Now comes Immortals and it’s not based on the Greek mythological tale of Theseus, whatsoever. An omen approaches…
Briefly: King Hyperion (Mickey Rourke) is a jerk who hates the Gods and knows that the only people that can destroy the Gods are the titans, who were Gods at another time. The titans were defeated long ago and imprisoned beneath Mount Tartarus for centuries (or maybe millennia) by The Gods and Hyperion knows that the mystical, magical bow of Epirus can be used to free them. He plans to do so and sick the titans on all of the Gods in a vengeful rage. Enter Theseus (Henry Cavill): a mortal who is chosen by the Gods to find the bow of Epirus before Hyperion does and, possibly slay Hyperion. I won’t ruin the rest of the film but clocking in at 110 minutes, it’s quite the bore because there’s little story to go around, most of it is senseless, and it lacks much action.

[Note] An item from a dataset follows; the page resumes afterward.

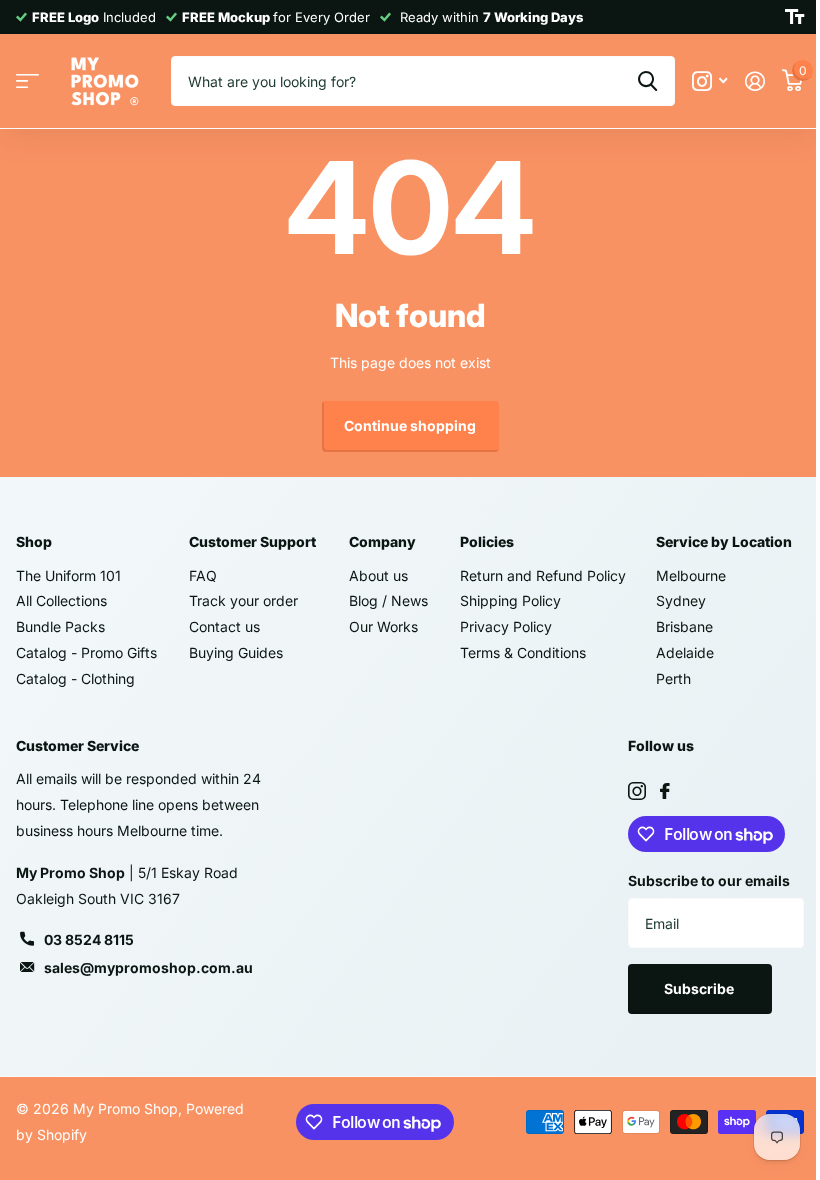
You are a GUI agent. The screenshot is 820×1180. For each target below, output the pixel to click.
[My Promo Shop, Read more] (709, 81)
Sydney (681, 600)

One thing that really bothers me about this film is the adaptation. It shouldn’t but it does. Let me give you an example as to what I mean: in the Theseus mythology, there is a Minotaur that’s performing sacrifices. At one point, Theseus ventures into the Minotaur’s lair, navigates it with the help of Ariadne (it’s a long story), and kills it. Theseus, much like Achilles and Hercules had lived a life full of action and adventures and the Minotaur (and its maze) was quite an adventure. This part of his story, however, is a tragic one because upon Theseus’ journey back home, he forgets to display a certain colour flag on ship’s mast that indicates that he’d slain the Minotaur. His father sees the “wrong colour flag”, believes that Theseus had died, and commits suicide. Most of that story isn’t in the film but the Minotaur is. However, the film’s version sees the Minotaur as a minion of King Hyperion’s who’s just some guy who waltzes around wearing a cage over his head and a bull’s horns instead being a man with an actual bull’s head that lives in the center of a complicated maze and rapes/sacrifices women. It’s more than disappointing; it’s very, truly sad.
The film’s cinematography isn’t very good, either, and don’t let anyone tell you otherwise. The film is shot entirely on sound stages and with green screened backgrounds. Every location in the film is rendered digitally and looks fake. Most rooms in the film are tiny, as are most corridors, and a feeling of claustrophobia will be imminent. And if you ask me, that’s the opposite look and feel that a sword and sandals epic should depict.
The film would have benefited from being shot in the aspect ratio of 1.33:1 (aka full screen) and that stylistic choice would have been ideal because, aside from Theseus’ hometown, a mountainside village built into the mountain, most architectural designs in the film utilize square motifs. When a giant battle between hundreds of thousands of CG people is about to take place in a giant desert, the terrain is a vast, flat nothing that stretches to infinity and looks just as boring as all of those CG people. And when a large scale corridor battle ensues beneath Mount Tartarus, it’s shot… inside a long corridor where hundreds of extras are murdered, en mass utilizing the latest in CG blood technology. But instead of bodies piling up and Theseus, cleverly piling up the corpses in his entrance in order to block the corridor from his enemies, the bodies just mysteriously disappear between films edits. Curious… and remarkably mind numbing.
I don’t hate Immortals but I was terrifically underwhelmed upon first viewing it in the theatres, because I’m a Tarsem fan. I find nothing interesting in the film; not thematically and not visually. The performances are “straight to video” at best, especially Mickey Rourke’s. He seemed to be bored throughout the entire film. Even when crushing a man’s skull with his bare hands he seemed bored and I can’t blame him. There is essentially no script, and that means that there’s no true motivation to delivering even a decent performance. Rourke knew that when he accepted the paycheck, and so did Cavill. And so did Stephen Dorff (Stavros the thief), Freida Pinto (Phaedra the oracle), Luke Evans (Young Zeus), and John Hurt (Old Zeus). Yes, they’re all in the film and it really doesn’t matter. Anyone can play those roles and not deliver decent performances. Heck, hiring a cheaper cast of unknowns would have raised the special effects budget significantly and might have resulted in larger rooms and corridors.
It’s a disappointing film that’s not worth more than a rental (if even that) and I believe that viewing it on DVD or Blu-ray would show off the bad green screening more so. But at least it’s far cheaper than seeing it the theatres.